J'entends dire que les choses avancent très ou trop lentement. Mais d'autres observateurs parlent d'une régression. Aussi, la mise en place d'un Observatoire, notamment au sein de ministère de la Culture et de la Communication, qui fournit des chiffres objectifs est, à mon sens, une avancée essentielle.
A ce sujet, la lettre adressée par Aurélie Filippetti aux directeurs d'établissements culturels a déjà ébranlé certains bastions.
La saison 2013-2014 étant bouclée, nous verrons si elle favorise une ouverture à la mixité dans les saisons programmées en 2014-2015.
J'entendais récemment la philosophe Geneviève Fraisse, sur France Culture, dire que la mise en scène était un acte politique, que la production avait un rapport direct avec la jouissance et que les hommes avaient du mal à laisser les femmes venir sur ce terrain-là.
J'en profite pour revenir sur l'idée suivant laquelle nous serions passées « entre les gouttes ». Mon expérience d'artiste m'oblige à dire que, pour ouvrir les portes et se faire une place, une femme doit souvent combattre, avoir plus d'ambition, plus de détermination, plus d'autorité, non seulement pour aller chercher les moyens de production, mais aussi pour s'imposer face aux autres artistes qu'elle est amenée à diriger.
En tant que cheffe d'orchestre, je suis plutôt confrontée à des réactions de machisme ordinaire - venant autant des femmes musiciennes que des hommes, d'ailleurs - et au conservatisme du public. J'en veux pour preuve l'accueil qu'a reçu le Collectif « la Barbe », intervenant à l'Opéra de Paris ou à la Salle Pleyel, pour dénoncer l'absence de mixité : huées par le public et par les journalistes, elles ont eu droit à des réactions qui venaient aussi des femmes présentes dans le public !
S'agissant des mesures volontaristes, je suis heureuse d'avoir entendu Sylvie Pierre-Brossolette reprendre, dans un récent comité interministériel, une expression que j'avais moi-même utilisée, visant à demander une « juste proportion » entre les hommes et les femmes dans les médias.

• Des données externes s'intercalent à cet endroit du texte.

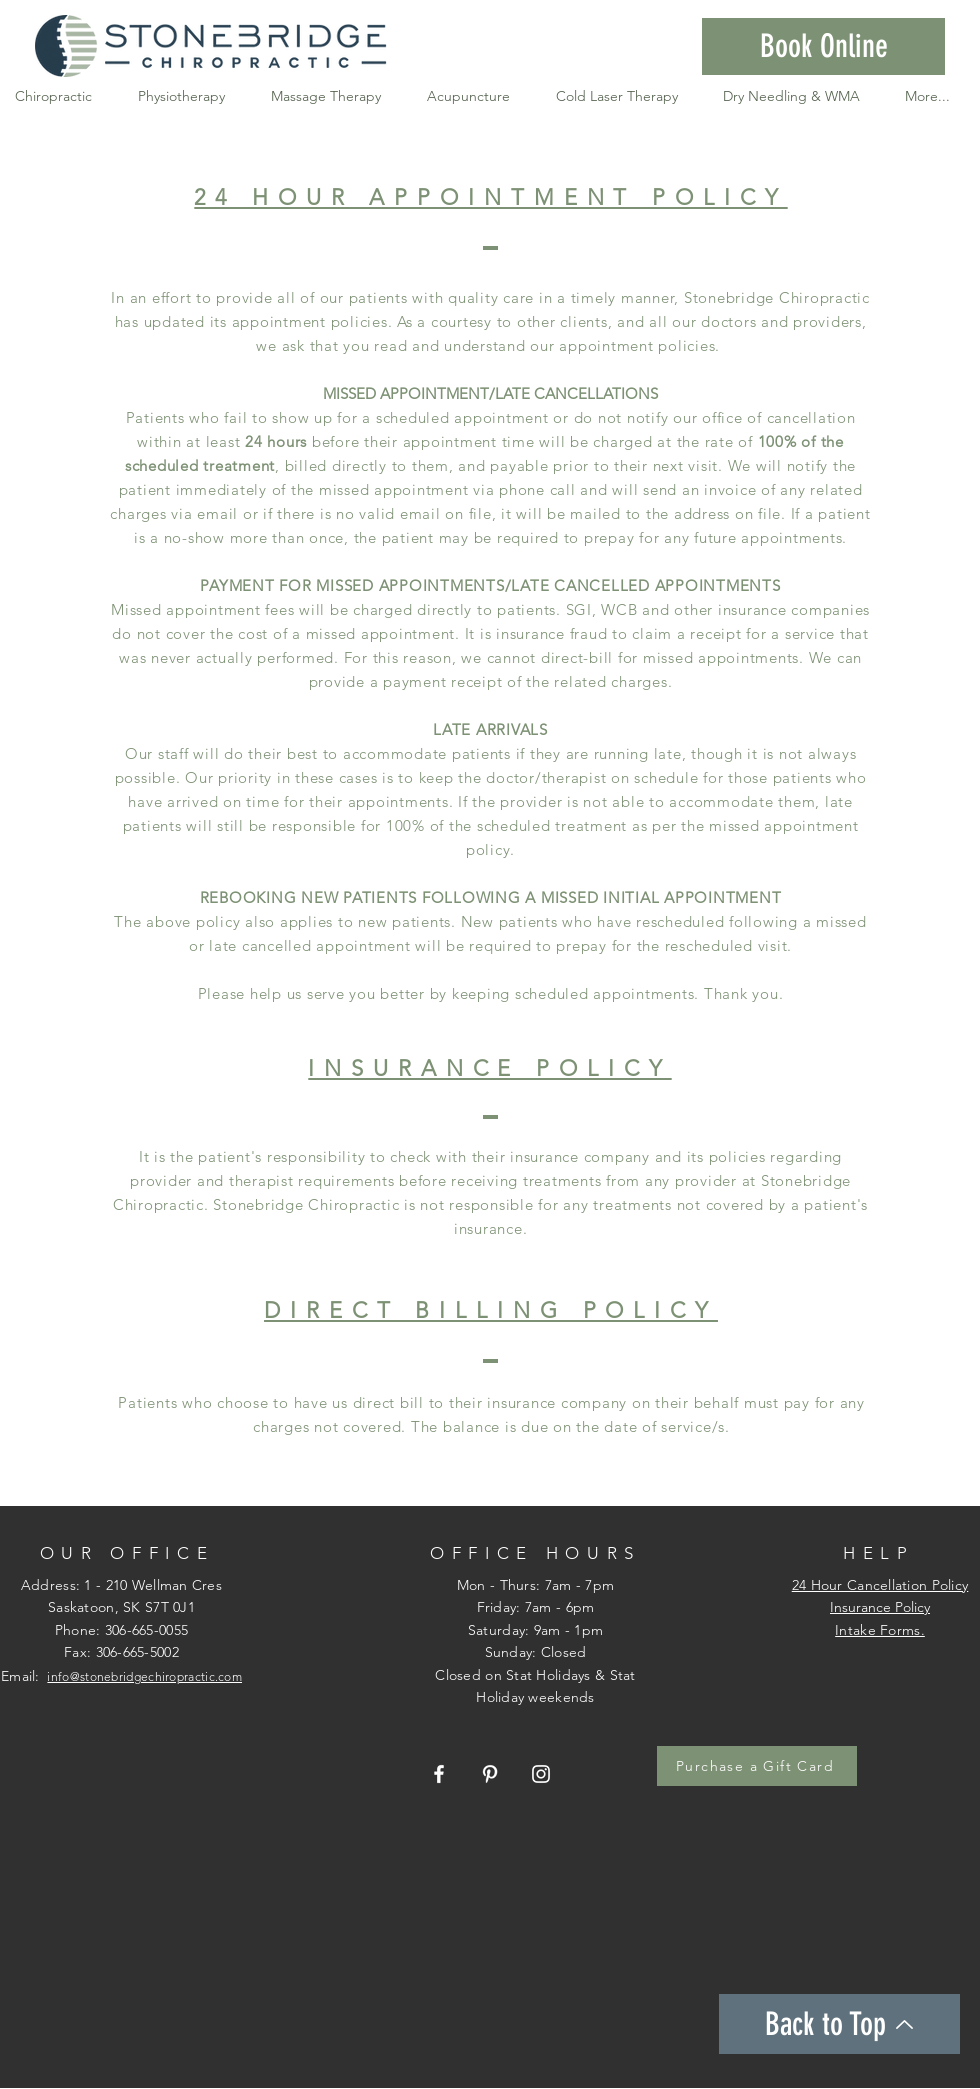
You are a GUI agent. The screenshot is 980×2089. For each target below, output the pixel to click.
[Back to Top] (839, 2024)
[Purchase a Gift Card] (757, 1766)
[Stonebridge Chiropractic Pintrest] (490, 1774)
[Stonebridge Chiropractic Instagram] (541, 1774)
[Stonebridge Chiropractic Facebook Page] (439, 1774)
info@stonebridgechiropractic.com (144, 1676)
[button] (823, 46)
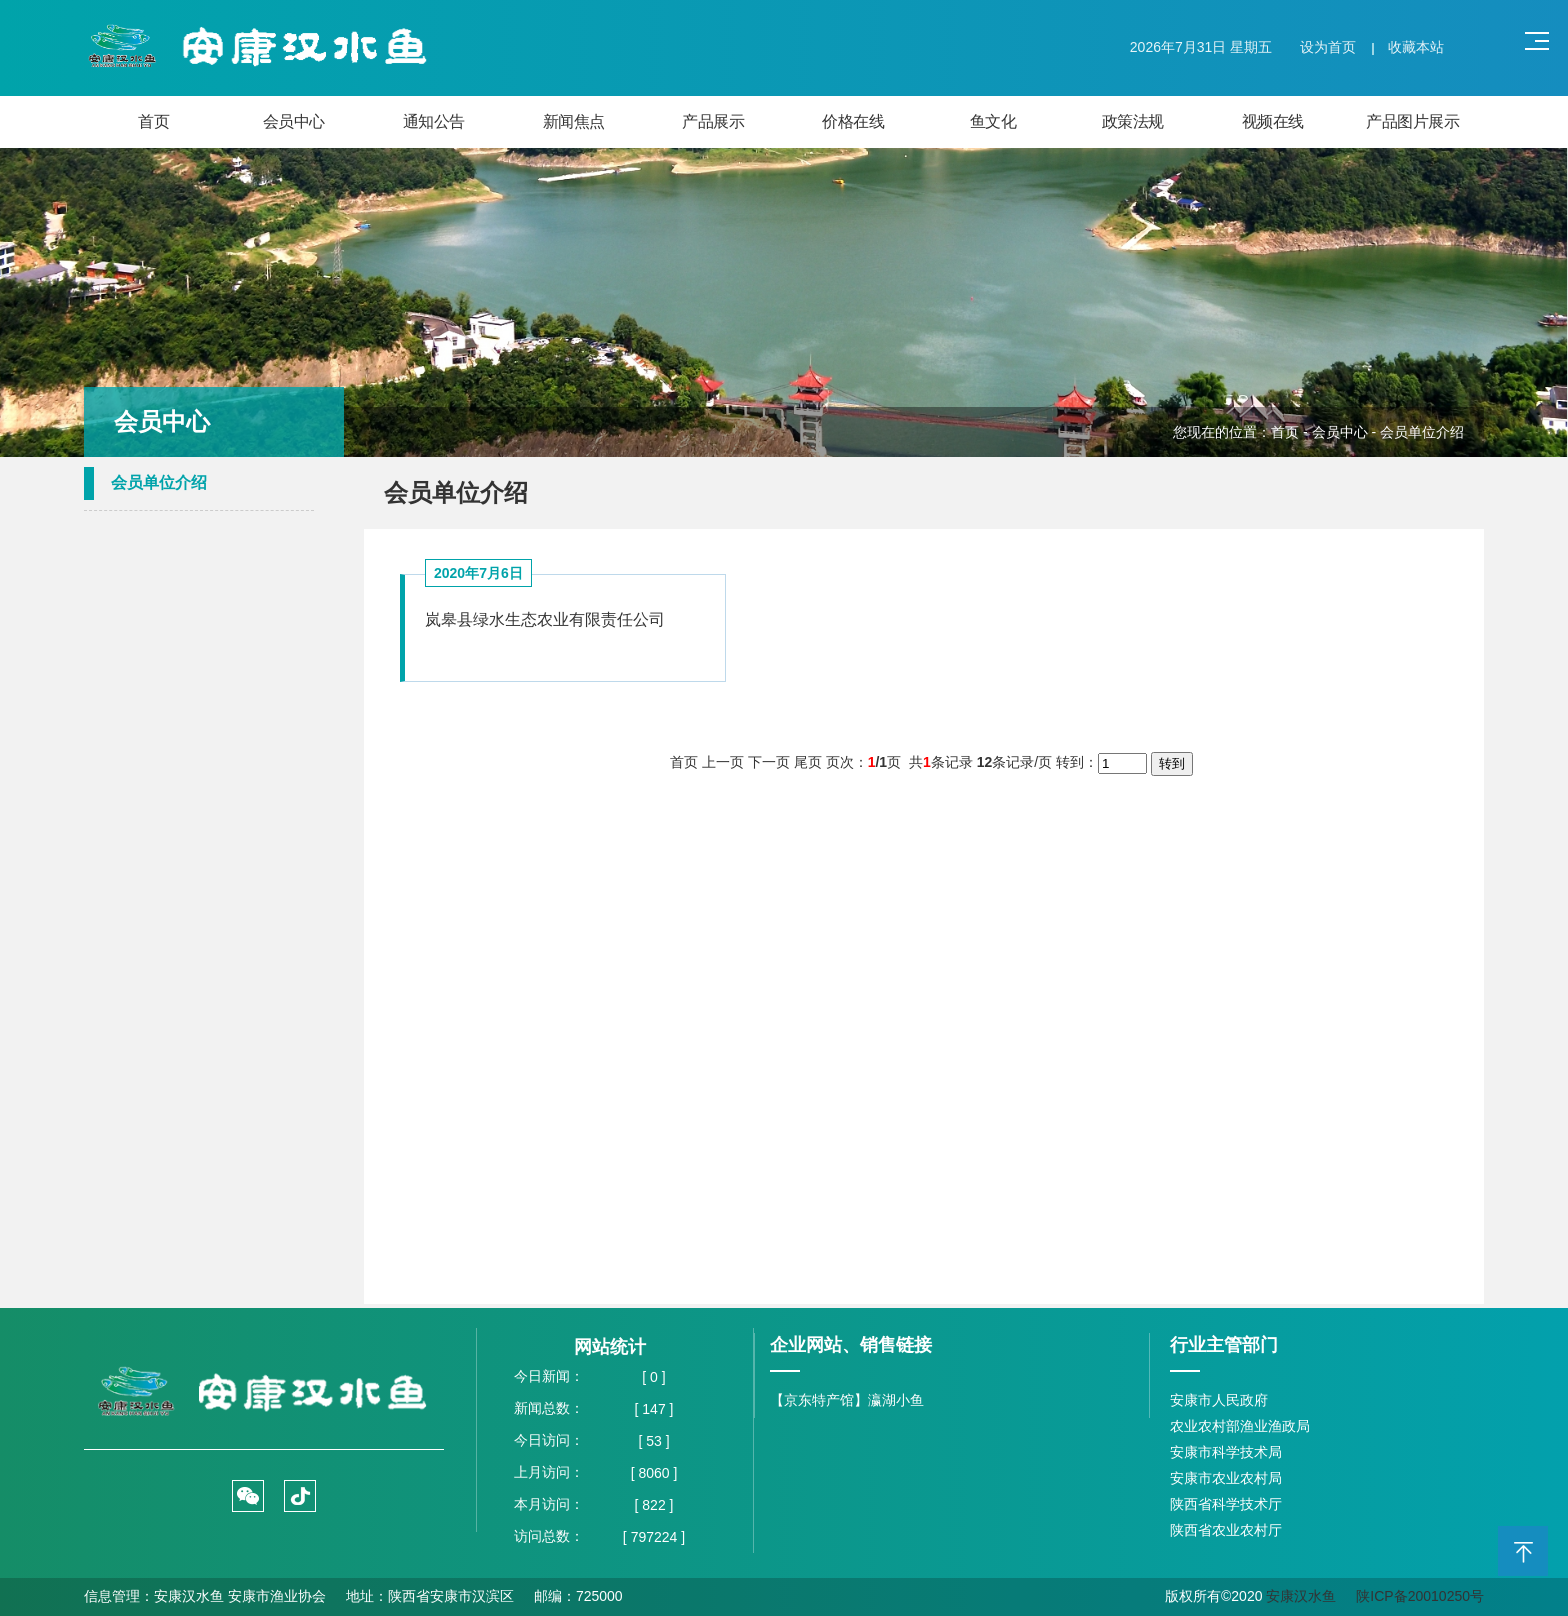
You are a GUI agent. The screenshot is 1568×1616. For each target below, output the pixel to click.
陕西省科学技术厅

Une recommandation européenne de 2009 va dans ce sens, qui demande un tiers de femmes dans toutes les branches du secteur culturel. Je pense que nous pourrions appliquer cette exigence au spectacle vivant, car on sent bien que la situation actuelle dans la programmation artistique n'est plus en résonnance avec la société.
Je crois que nous évoluons, dans ce secteur, dans un système fatigué et replié sur lui-même. J'ai bien peur que nous soyons proches de l'implosion si les choses n'évoluent pas.
Je terminerai en citant Aurélie Filippetti qui a récemment rappelé que « la liberté de programmer n'induit pas la liberté de ne pas programmer les femmes ».